How would you describe your experience as an intern working at a startup?
The three students mentioned that one of the outstanding part of their internship experience was the systematic working environment. The two CEOs are former consultants, and this may have had an impact on the operations system in place. There was a to-do-list created and ready on the first day, and every task was well-distribute and segmented towards a specific goal.
Intern 1: I had been learning about and had been familiar with the startup working environment since I always had an interest in startups. I have interned at medium-sized firms, but this internship experience at MindLogic was definitely different. My internship experience last winter involved tasks that were irrelevant to the actual service development, and my work did not seem to have important impact. However, in a startup environment, I was assigned to a short-term project and the I felt that my work had clear contribution towards a goal. It was also exciting to see myself grow, and unforeseen long days did not feel like a burden.
Intern 2: Working at MindLogic was not just different from experiences gained at medium and large-size firms. MindLogic had a very systematic structure in place, and every meeting felt like a mentor-mentee meeting where the employees could learn from the CEOs.
Intern 3: Working at MindLogic was very different from my working experiences in a lab. Generally, the operational tasks could be similar but the web/app development is directly correlated with the company’s service. It could be said that MindLogic adapts a timeline like that used in consulting firms, and also embodies features of a startup like flexibility.
The interns unanimously described MindLogic to be flexible and systematic. It is our wish that the students’ internship experience gained at startups will be valuable in their future endeavors.
Could you describe something positive that you gained by the time the internship came to an end?
One of the most prominent positive feedback was related to the hands-on experience. Most internship experiences are probably described to be an important experience, but interning at a startup was exceptionally so based on the fact that the students were able to see how their coursework involving deep learning models are applied in a real-world service setting. One intern described that he became interested in working at a startup upon graduation although he had his mind set on graduate school before working at MindLogic.
Students could freely decide their internship duration at startups. Two students worked as summer interns, and one student is working as a long-term intern. One of the greatest perk is that since their contract period is not absolute, the interns could negotiate their internship duration. Also they could explore their potentials freely within the flexible startup environment. Startups offer an experience working side-by-side with teams developing services for the “real world”, and students can gain hands-on experiences that cannot be gained solely through their college classes. Interns expressed gratitude for their internship opportunities that they gained through KAIST Startup-ting, and expressed their wishes for more students to participate in the program in the future.
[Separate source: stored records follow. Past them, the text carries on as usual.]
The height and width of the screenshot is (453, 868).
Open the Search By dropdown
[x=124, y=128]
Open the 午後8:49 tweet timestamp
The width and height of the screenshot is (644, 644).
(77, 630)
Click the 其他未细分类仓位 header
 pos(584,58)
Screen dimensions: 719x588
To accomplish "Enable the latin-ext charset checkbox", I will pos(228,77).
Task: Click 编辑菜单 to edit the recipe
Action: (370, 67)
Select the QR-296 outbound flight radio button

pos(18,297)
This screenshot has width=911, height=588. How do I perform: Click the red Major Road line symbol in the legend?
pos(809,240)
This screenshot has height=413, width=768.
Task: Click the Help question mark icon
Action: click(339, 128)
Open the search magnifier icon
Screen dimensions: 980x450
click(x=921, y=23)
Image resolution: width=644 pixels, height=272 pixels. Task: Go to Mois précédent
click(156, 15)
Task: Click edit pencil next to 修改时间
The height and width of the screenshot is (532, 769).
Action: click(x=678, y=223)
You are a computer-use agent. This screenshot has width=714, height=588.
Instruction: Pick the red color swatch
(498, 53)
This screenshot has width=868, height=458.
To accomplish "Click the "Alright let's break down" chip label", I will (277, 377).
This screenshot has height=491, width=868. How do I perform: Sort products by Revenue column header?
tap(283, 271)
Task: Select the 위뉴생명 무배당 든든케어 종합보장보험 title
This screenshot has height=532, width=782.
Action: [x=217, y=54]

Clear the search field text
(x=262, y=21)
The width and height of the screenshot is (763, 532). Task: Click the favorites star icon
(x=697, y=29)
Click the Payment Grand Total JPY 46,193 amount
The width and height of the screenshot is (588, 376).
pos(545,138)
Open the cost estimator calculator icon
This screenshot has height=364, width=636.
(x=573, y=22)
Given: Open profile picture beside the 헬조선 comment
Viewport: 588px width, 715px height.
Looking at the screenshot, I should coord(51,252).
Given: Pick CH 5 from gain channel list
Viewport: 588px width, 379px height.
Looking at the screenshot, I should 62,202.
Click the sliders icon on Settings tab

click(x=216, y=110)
Lastly, what are some of the improvements that could be made to KAIST Startup-ting?
KAIST Startup-ting was very meaningful in that students could learn about startups they had not had exposure to before. KAIST Startup-ting was advertised through posters, web portal, emails, etc. so that students could easily access information about the program. It was mentioned that if KAIST Startup-ting could be coupled with school credits, more students may express interests and participate in the program.
After speaking to the student interns, it was clear that the perception of startups and their affinity to them have changed. We wish the best to MindLogic and the student interns.